──────── SUPPLIED ENTRIES

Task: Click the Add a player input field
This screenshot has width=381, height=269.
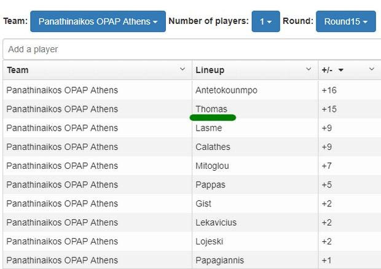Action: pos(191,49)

────────────────
──────── SUPPLIED ENTRIES

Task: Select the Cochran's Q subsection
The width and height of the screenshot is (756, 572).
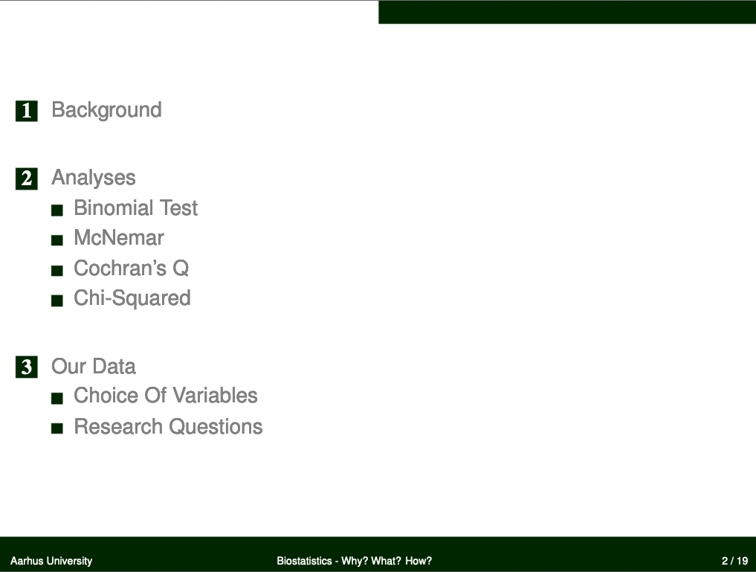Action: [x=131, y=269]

────────────────
──────── SUPPLIED ENTRIES

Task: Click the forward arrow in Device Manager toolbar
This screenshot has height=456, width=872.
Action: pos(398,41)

────────────────

**EXERCISE**
Each line above where the word "Task" occurs should be copied out.

**REPLY TO THE EXERCISE**
Task: Click the Add a player input field
Task: Select the Cochran's Q subsection
Task: Click the forward arrow in Device Manager toolbar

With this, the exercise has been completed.